**Written task**: Copy the lines below verbatim, from the first line through the line containing "center [258, 360].", inclusive.
======== Provided material
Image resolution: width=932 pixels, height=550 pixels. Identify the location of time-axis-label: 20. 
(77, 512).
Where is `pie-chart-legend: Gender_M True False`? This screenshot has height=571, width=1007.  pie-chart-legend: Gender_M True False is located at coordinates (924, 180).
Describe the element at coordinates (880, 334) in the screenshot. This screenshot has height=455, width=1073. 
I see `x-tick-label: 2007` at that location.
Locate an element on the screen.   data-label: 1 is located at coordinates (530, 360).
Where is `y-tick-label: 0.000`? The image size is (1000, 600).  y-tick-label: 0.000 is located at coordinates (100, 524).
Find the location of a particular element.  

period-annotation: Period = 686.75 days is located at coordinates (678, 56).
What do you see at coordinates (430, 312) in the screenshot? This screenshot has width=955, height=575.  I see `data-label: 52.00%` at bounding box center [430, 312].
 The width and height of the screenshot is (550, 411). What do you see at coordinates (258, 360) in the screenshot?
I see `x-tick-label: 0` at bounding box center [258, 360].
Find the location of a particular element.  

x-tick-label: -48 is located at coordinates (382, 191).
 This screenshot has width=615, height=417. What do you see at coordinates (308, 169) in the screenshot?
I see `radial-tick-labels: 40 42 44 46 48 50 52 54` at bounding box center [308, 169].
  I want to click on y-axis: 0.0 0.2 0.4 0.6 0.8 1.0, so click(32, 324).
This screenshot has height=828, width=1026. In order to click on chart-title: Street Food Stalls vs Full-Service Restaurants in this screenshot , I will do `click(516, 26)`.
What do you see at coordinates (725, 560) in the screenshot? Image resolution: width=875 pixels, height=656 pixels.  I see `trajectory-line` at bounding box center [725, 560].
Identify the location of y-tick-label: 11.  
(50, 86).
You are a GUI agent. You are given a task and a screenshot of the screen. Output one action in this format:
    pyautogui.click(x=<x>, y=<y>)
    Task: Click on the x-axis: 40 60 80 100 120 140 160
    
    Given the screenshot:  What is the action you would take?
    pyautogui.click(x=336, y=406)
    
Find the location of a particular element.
================
**Task output**:
Image resolution: width=932 pixels, height=550 pixels. Identify the location of time-axis-label: 20. 
(77, 512).
Where is `pie-chart-legend: Gender_M True False`? This screenshot has height=571, width=1007.  pie-chart-legend: Gender_M True False is located at coordinates (924, 180).
Describe the element at coordinates (880, 334) in the screenshot. This screenshot has height=455, width=1073. 
I see `x-tick-label: 2007` at that location.
Locate an element on the screen.   data-label: 1 is located at coordinates (530, 360).
Where is `y-tick-label: 0.000`? The image size is (1000, 600).  y-tick-label: 0.000 is located at coordinates (100, 524).
Find the location of a particular element.  

period-annotation: Period = 686.75 days is located at coordinates (678, 56).
What do you see at coordinates (430, 312) in the screenshot? This screenshot has width=955, height=575.  I see `data-label: 52.00%` at bounding box center [430, 312].
 The width and height of the screenshot is (550, 411). What do you see at coordinates (258, 360) in the screenshot?
I see `x-tick-label: 0` at bounding box center [258, 360].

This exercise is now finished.